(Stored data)
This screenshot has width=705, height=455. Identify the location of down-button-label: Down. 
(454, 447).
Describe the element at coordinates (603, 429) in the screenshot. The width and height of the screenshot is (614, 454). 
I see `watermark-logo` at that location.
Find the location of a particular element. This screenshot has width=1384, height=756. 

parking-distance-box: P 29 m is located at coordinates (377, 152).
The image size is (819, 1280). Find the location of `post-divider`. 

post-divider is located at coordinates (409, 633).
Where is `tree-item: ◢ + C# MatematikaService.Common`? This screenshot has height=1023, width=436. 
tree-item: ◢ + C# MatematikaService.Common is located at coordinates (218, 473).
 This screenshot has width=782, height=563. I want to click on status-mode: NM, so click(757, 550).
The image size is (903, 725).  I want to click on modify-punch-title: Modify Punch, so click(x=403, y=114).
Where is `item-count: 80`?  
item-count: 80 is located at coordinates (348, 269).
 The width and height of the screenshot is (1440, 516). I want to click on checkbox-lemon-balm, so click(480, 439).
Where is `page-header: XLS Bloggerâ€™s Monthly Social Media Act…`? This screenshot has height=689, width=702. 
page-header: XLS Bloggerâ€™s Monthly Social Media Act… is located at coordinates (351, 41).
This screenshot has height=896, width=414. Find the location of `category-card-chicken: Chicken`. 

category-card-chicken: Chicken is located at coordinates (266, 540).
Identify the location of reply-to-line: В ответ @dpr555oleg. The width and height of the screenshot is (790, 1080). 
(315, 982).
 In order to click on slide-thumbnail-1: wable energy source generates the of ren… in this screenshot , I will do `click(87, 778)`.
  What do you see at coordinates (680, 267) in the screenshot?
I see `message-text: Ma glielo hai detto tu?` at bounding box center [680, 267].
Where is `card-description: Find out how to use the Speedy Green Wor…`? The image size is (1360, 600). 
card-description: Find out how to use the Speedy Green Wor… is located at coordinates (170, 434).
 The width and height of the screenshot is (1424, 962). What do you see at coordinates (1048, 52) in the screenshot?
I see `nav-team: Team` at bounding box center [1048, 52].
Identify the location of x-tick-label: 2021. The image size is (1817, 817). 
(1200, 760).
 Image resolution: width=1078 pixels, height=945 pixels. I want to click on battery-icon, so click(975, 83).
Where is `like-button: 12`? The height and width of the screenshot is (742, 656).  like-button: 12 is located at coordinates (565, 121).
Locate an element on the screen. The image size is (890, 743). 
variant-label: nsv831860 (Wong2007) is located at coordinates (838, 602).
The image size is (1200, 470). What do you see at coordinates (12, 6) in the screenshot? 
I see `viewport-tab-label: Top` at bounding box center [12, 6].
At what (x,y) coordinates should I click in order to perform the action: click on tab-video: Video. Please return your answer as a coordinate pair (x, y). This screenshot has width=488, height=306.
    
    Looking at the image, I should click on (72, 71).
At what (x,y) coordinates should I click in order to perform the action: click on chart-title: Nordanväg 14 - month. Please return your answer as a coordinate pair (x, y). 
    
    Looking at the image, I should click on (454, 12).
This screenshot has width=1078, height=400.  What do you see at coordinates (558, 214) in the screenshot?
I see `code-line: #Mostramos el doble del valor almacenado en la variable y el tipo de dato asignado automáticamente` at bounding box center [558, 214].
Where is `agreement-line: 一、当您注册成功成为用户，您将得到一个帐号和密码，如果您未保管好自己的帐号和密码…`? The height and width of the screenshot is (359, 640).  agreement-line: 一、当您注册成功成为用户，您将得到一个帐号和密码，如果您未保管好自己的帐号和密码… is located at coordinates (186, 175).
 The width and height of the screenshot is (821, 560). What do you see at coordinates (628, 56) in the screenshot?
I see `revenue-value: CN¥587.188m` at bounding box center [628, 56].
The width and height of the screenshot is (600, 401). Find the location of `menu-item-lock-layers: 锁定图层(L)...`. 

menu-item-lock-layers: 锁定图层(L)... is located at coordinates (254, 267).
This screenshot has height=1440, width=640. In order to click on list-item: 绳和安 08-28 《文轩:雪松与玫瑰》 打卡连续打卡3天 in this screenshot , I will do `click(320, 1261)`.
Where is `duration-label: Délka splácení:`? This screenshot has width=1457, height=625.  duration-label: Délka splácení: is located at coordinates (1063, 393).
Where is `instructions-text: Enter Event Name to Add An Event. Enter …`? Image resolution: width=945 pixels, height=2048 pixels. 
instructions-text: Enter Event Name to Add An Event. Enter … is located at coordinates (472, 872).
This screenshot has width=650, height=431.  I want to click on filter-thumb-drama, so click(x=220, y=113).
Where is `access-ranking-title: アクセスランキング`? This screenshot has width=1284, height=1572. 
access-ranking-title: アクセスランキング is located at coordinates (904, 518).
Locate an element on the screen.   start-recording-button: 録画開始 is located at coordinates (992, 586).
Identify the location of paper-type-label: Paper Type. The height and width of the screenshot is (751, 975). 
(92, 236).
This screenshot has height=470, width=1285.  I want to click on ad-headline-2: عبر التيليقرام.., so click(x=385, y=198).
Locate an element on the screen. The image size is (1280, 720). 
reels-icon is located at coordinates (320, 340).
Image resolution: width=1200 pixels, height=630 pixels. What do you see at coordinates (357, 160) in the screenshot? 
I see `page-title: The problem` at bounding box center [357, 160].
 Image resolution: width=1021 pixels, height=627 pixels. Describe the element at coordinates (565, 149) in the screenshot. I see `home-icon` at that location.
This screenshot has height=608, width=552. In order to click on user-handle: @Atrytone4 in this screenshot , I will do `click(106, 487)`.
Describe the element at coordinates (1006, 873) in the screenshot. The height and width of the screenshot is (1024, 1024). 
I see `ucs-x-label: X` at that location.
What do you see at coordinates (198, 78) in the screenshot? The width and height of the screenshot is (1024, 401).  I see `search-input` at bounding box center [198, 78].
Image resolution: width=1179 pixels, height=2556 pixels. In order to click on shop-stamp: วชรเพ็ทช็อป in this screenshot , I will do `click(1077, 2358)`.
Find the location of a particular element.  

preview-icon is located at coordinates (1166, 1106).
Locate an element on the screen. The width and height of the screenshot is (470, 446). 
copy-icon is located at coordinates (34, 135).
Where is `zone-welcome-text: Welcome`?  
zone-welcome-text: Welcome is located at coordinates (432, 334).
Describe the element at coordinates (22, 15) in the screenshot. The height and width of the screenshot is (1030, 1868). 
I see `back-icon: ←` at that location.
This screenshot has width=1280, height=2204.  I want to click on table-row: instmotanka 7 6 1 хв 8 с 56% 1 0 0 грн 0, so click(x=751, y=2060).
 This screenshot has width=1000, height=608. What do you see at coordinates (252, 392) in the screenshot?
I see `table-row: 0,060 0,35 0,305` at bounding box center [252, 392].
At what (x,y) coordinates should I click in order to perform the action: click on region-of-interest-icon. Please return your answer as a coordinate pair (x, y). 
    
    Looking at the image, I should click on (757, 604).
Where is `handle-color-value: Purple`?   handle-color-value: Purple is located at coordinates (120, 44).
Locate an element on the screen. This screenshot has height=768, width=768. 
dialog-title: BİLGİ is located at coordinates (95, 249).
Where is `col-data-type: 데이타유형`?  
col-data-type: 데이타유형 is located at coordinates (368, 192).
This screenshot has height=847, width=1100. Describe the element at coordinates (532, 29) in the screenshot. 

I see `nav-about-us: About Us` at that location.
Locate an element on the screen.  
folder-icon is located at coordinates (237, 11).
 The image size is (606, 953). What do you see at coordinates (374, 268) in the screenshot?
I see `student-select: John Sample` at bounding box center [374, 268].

» **Exercise goal**: Can you render the stored data above as a Markdown table with the columns "No." and "Line," numbering each line in order and leaving out the blank lines?

» **Task output**:
| No. | Line |
|---|---|
| 1 | This screenshot has width=705, height=455. Identify the location of down-button-label: Down.  |
| 2 | (454, 447). |
| 3 | Describe the element at coordinates (603, 429) in the screenshot. The width and height of the screenshot is (614, 454).  |
| 4 | I see `watermark-logo` at that location. |
| 5 | Find the location of a particular element. This screenshot has width=1384, height=756.  |
| 6 | parking-distance-box: P 29 m is located at coordinates (377, 152). |
| 7 | The image size is (819, 1280). Find the location of `post-divider`.  |
| 8 | post-divider is located at coordinates (409, 633). |
| 9 | Where is `tree-item: ◢ + C# MatematikaService.Common`? This screenshot has height=1023, width=436.  |
| 10 | tree-item: ◢ + C# MatematikaService.Common is located at coordinates (218, 473). |
| 11 |  This screenshot has width=782, height=563. I want to click on status-mode: NM, so click(757, 550). |
| 12 | The image size is (903, 725).  I want to click on modify-punch-title: Modify Punch, so click(x=403, y=114). |
| 13 | Where is `item-count: 80`?   |
| 14 | item-count: 80 is located at coordinates (348, 269). |
| 15 |  The width and height of the screenshot is (1440, 516). I want to click on checkbox-lemon-balm, so click(480, 439). |
| 16 | Where is `page-header: XLS Bloggerâ€™s Monthly Social Media Act…`? This screenshot has height=689, width=702.  |
| 17 | page-header: XLS Bloggerâ€™s Monthly Social Media Act… is located at coordinates (351, 41). |
| 18 | This screenshot has height=896, width=414. Find the location of `category-card-chicken: Chicken`.  |
| 19 | category-card-chicken: Chicken is located at coordinates (266, 540). |
| 20 | Identify the location of reply-to-line: В ответ @dpr555oleg. The width and height of the screenshot is (790, 1080).  |
| 21 | (315, 982). |
| 22 |  In order to click on slide-thumbnail-1: wable energy source generates the of ren… in this screenshot , I will do `click(87, 778)`. |
| 23 |   What do you see at coordinates (680, 267) in the screenshot? |
| 24 | I see `message-text: Ma glielo hai detto tu?` at bounding box center [680, 267]. |
| 25 | Where is `card-description: Find out how to use the Speedy Green Wor…`? The image size is (1360, 600).  |
| 26 | card-description: Find out how to use the Speedy Green Wor… is located at coordinates (170, 434). |
| 27 |  The width and height of the screenshot is (1424, 962). What do you see at coordinates (1048, 52) in the screenshot? |
| 28 | I see `nav-team: Team` at bounding box center [1048, 52]. |
| 29 | Identify the location of x-tick-label: 2021. The image size is (1817, 817).  |
| 30 | (1200, 760). |
| 31 |  Image resolution: width=1078 pixels, height=945 pixels. I want to click on battery-icon, so click(975, 83). |
| 32 | Where is `like-button: 12`? The height and width of the screenshot is (742, 656).  like-button: 12 is located at coordinates (565, 121). |
| 33 | Locate an element on the screen. The image size is (890, 743).  |
| 34 | variant-label: nsv831860 (Wong2007) is located at coordinates (838, 602). |
| 35 | The image size is (1200, 470). What do you see at coordinates (12, 6) in the screenshot?  |
| 36 | I see `viewport-tab-label: Top` at bounding box center [12, 6]. |
| 37 | At what (x,y) coordinates should I click in order to perform the action: click on tab-video: Video. Please return your answer as a coordinate pair (x, y). This screenshot has width=488, height=306. |
| 38 |     Looking at the image, I should click on (72, 71). |
| 39 | At what (x,y) coordinates should I click in order to perform the action: click on chart-title: Nordanväg 14 - month. Please return your answer as a coordinate pair (x, y).  |
| 40 |     Looking at the image, I should click on (454, 12). |
| 41 | This screenshot has width=1078, height=400.  What do you see at coordinates (558, 214) in the screenshot? |
| 42 | I see `code-line: #Mostramos el doble del valor almacenado en la variable y el tipo de dato asignado automáticamente` at bounding box center [558, 214]. |
| 43 | Where is `agreement-line: 一、当您注册成功成为用户，您将得到一个帐号和密码，如果您未保管好自己的帐号和密码…`? The height and width of the screenshot is (359, 640).  agreement-line: 一、当您注册成功成为用户，您将得到一个帐号和密码，如果您未保管好自己的帐号和密码… is located at coordinates (186, 175). |
| 44 |  The width and height of the screenshot is (821, 560). What do you see at coordinates (628, 56) in the screenshot? |
| 45 | I see `revenue-value: CN¥587.188m` at bounding box center [628, 56]. |
| 46 | The width and height of the screenshot is (600, 401). Find the location of `menu-item-lock-layers: 锁定图层(L)...`.  |
| 47 | menu-item-lock-layers: 锁定图层(L)... is located at coordinates (254, 267). |
| 48 | This screenshot has height=1440, width=640. In order to click on list-item: 绳和安 08-28 《文轩:雪松与玫瑰》 打卡连续打卡3天 in this screenshot , I will do `click(320, 1261)`. |
| 49 | Where is `duration-label: Délka splácení:`? This screenshot has width=1457, height=625.  duration-label: Délka splácení: is located at coordinates (1063, 393). |
| 50 | Where is `instructions-text: Enter Event Name to Add An Event. Enter …`? Image resolution: width=945 pixels, height=2048 pixels.  |
| 51 | instructions-text: Enter Event Name to Add An Event. Enter … is located at coordinates (472, 872). |
| 52 | This screenshot has width=650, height=431.  I want to click on filter-thumb-drama, so click(x=220, y=113). |
| 53 | Where is `access-ranking-title: アクセスランキング`? This screenshot has width=1284, height=1572.  |
| 54 | access-ranking-title: アクセスランキング is located at coordinates (904, 518). |
| 55 | Locate an element on the screen.   start-recording-button: 録画開始 is located at coordinates (992, 586). |
| 56 | Identify the location of paper-type-label: Paper Type. The height and width of the screenshot is (751, 975).  |
| 57 | (92, 236). |
| 58 | This screenshot has height=470, width=1285.  I want to click on ad-headline-2: عبر التيليقرام.., so click(x=385, y=198). |
| 59 | Locate an element on the screen. The image size is (1280, 720).  |
| 60 | reels-icon is located at coordinates (320, 340). |
| 61 | Image resolution: width=1200 pixels, height=630 pixels. What do you see at coordinates (357, 160) in the screenshot?  |
| 62 | I see `page-title: The problem` at bounding box center [357, 160]. |
| 63 |  Image resolution: width=1021 pixels, height=627 pixels. Describe the element at coordinates (565, 149) in the screenshot. I see `home-icon` at that location. |
| 64 | This screenshot has height=608, width=552. In order to click on user-handle: @Atrytone4 in this screenshot , I will do `click(106, 487)`. |
| 65 | Describe the element at coordinates (1006, 873) in the screenshot. The height and width of the screenshot is (1024, 1024).  |
| 66 | I see `ucs-x-label: X` at that location. |
| 67 | What do you see at coordinates (198, 78) in the screenshot? The width and height of the screenshot is (1024, 401).  I see `search-input` at bounding box center [198, 78]. |
| 68 | Image resolution: width=1179 pixels, height=2556 pixels. In order to click on shop-stamp: วชรเพ็ทช็อป in this screenshot , I will do `click(1077, 2358)`. |
| 69 | Find the location of a particular element.   |
| 70 | preview-icon is located at coordinates (1166, 1106). |
| 71 | Locate an element on the screen. The width and height of the screenshot is (470, 446).  |
| 72 | copy-icon is located at coordinates (34, 135). |
| 73 | Where is `zone-welcome-text: Welcome`?   |
| 74 | zone-welcome-text: Welcome is located at coordinates (432, 334). |
| 75 | Describe the element at coordinates (22, 15) in the screenshot. The height and width of the screenshot is (1030, 1868).  |
| 76 | I see `back-icon: ←` at that location. |
| 77 | This screenshot has width=1280, height=2204.  I want to click on table-row: instmotanka 7 6 1 хв 8 с 56% 1 0 0 грн 0, so click(x=751, y=2060). |
| 78 |  This screenshot has width=1000, height=608. What do you see at coordinates (252, 392) in the screenshot? |
| 79 | I see `table-row: 0,060 0,35 0,305` at bounding box center [252, 392]. |
| 80 | At what (x,y) coordinates should I click in order to perform the action: click on region-of-interest-icon. Please return your answer as a coordinate pair (x, y).  |
| 81 |     Looking at the image, I should click on (757, 604). |
| 82 | Where is `handle-color-value: Purple`?   handle-color-value: Purple is located at coordinates (120, 44). |
| 83 | Locate an element on the screen. This screenshot has height=768, width=768.  |
| 84 | dialog-title: BİLGİ is located at coordinates (95, 249). |
| 85 | Where is `col-data-type: 데이타유형`?   |
| 86 | col-data-type: 데이타유형 is located at coordinates (368, 192). |
| 87 | This screenshot has height=847, width=1100. Describe the element at coordinates (532, 29) in the screenshot.  |
| 88 | I see `nav-about-us: About Us` at that location. |
| 89 | Locate an element on the screen.   |
| 90 | folder-icon is located at coordinates (237, 11). |
| 91 |  The image size is (606, 953). What do you see at coordinates (374, 268) in the screenshot? |
| 92 | I see `student-select: John Sample` at bounding box center [374, 268]. |